With one axle in the past and one in the present, this Mini concept is all about the company's electrified future products.

At this year’s New York International Auto Show, Mini has one axle in the past, the other in the future as it rolls out its retro-styled Electric Concept.

At first glance, you might think you were looking at a ’60s-era micro-car. But a closer look reveals the charging plug used to power up the concept’s all-electric drivetrain. The NYIAS show car is meant to “pave the way,” the British maker suggests, for Mini’s first all-electric production vehicle, which it plans to roll out next year.

The brand has been tinkering with electric propulsion for more than a decade, first plugging in with the 2008 Mini E. Based on the last-generation Mini 3-door, only 600 copies were produced for a field test of the drivetrain and to gauge consumer response. It served as the foundation for the development of parent BMW’s own all-electric i3 city car.

That model has made it clear there’s a potential strong market in central cities for compact, all-electric vehicles, according to industry analysts, especially as improved battery technology is introduced capable of boosting range, while reducing charging times and dropping costs.

(Mini upgrades the mite that started it all for 2018. Click Here for the story.)

When the Mini E was introduced, lithium-ion batteries cost around $1,000 a kilowatt-hour. That’s now down below $200 and expected to reach $70 or so before the mid-2020s. To put that into perspective, a 60 kWh battery pack capable of delivering around 250 miles of range for a car like the Mini Electric has already dropped from around $60,000 to $12,000. And it should plunge to barely $4,200 over the life of the production Mini Electric.

For the moment, Mini isn’t saying much about the actual Electric model’s technology, beyond promising “innovative zero-local emission technology.” (That’s an acknowledgement that battery power actually moves some level of pollution from the vehicle tailpipe to the generating plant’s smokestack.)

If the Mini Electric concept provides any hints, it appears to be powered by a single electric motor, and Mini suggests it has the brand’s classic “go-kart feeling.”

(Click Here for more about making your Mini your own with new personalization program.)

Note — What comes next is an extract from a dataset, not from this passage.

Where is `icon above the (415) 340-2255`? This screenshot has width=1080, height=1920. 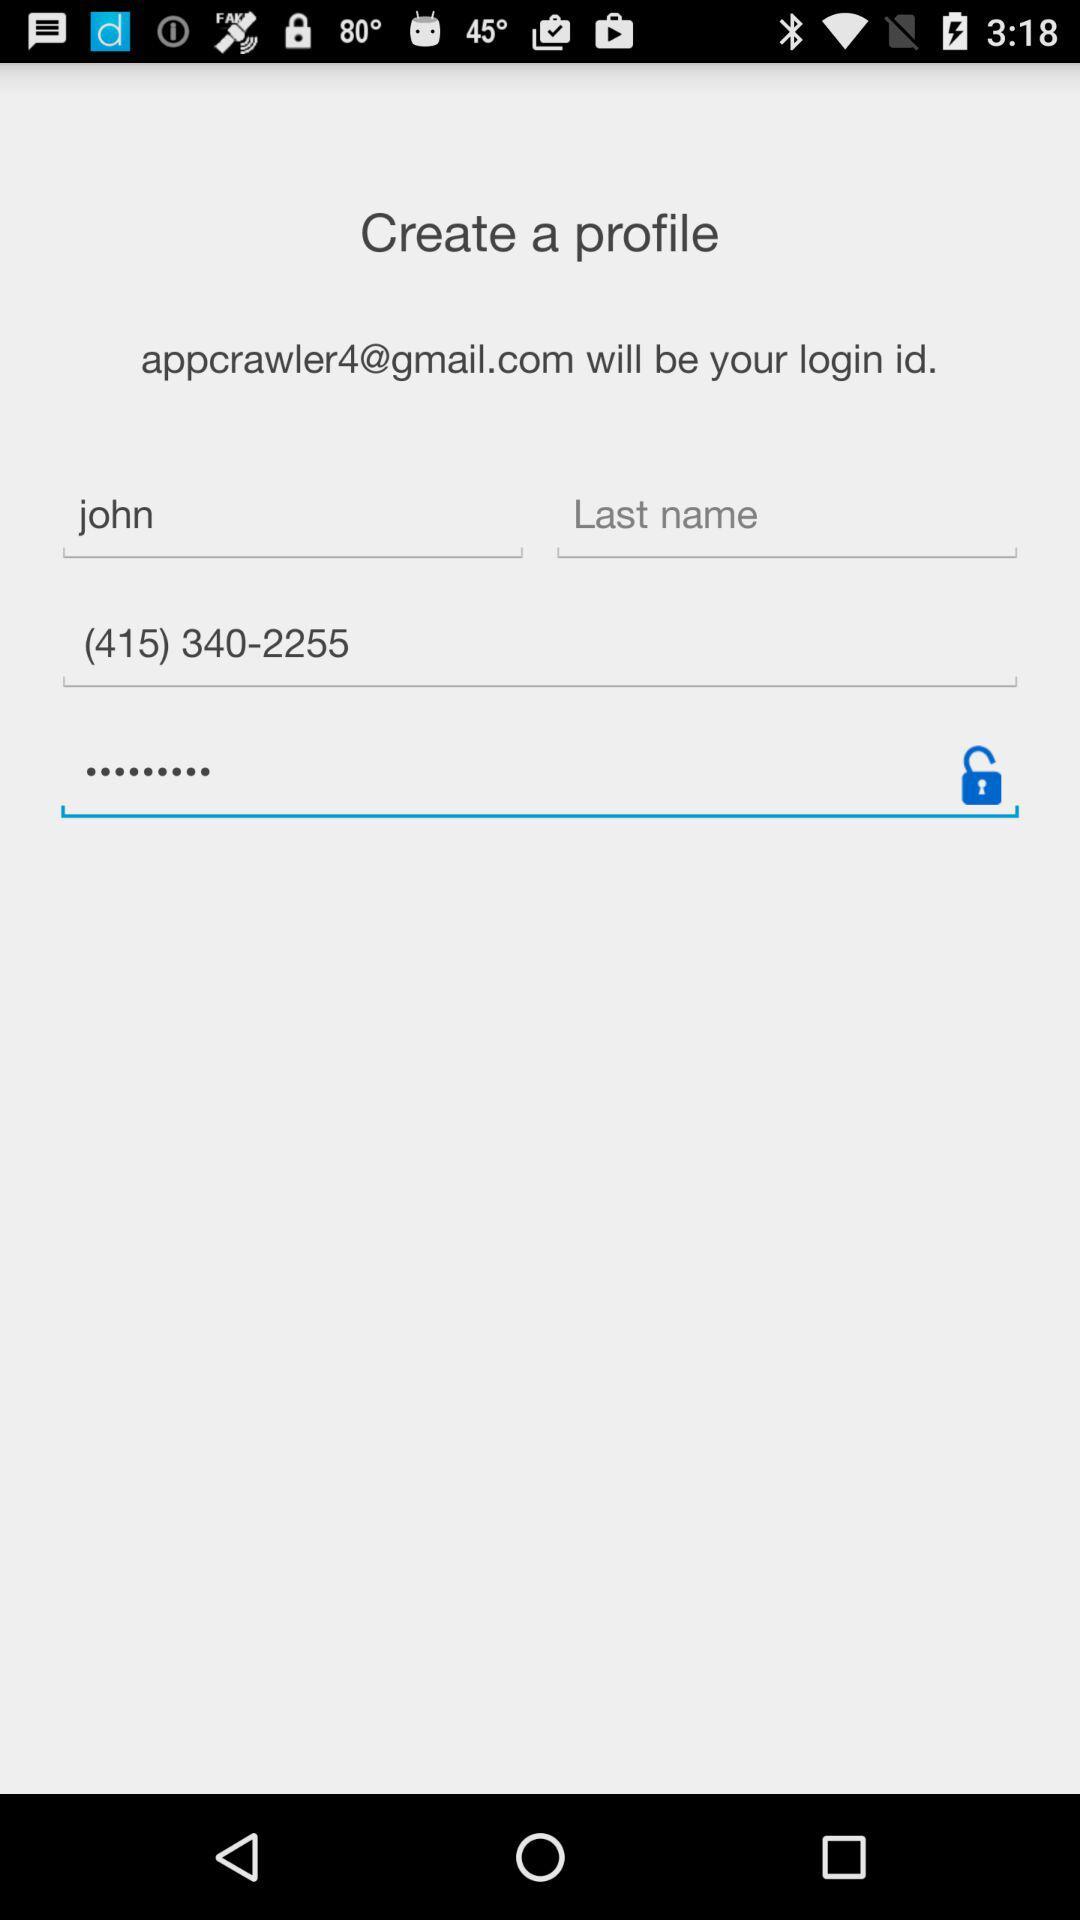
icon above the (415) 340-2255 is located at coordinates (786, 517).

That’s not surprising. Electric motors produce tremendous amounts of torque – which comes on the moment they start spinning, unlike internal combustion engines that first have to rev up. So an all-electric powertrain could actually do well in terms of delivering Mini-like manners.

If some of what parent BMW has been working on holds true for its British subsidiary, we can expect to see the production Mini Electric charge up in less than four hours on a standard, Level 2 charging system, while it could cut that to under 30 minutes using one of the fast Level 3+ chargers BMW is working on.

One of the few details Mini has confirmed is that the production model will roll out of the brand’s plant in Oxford.

As for the little concept debuting in the Big Apple, it started out as an unusually well-preserved version of the marque’s old three-door. Its red body paint is contrasted by a white roof and hood striping. The yellow Mini Electric logo has been worked into the brand logo and wheel hubs.

(For more details about the Mini EV, Click Here.)

Mini parent BMW has committed to electrifying virtually every product in its portfolio and will offer a mix of variants including hybrids, plug-ins and pure battery-electric models For its part, Mini did take a leap into the fast-emerging battery market with the addition of the Countryman ALL4 Plug-In Hybrid.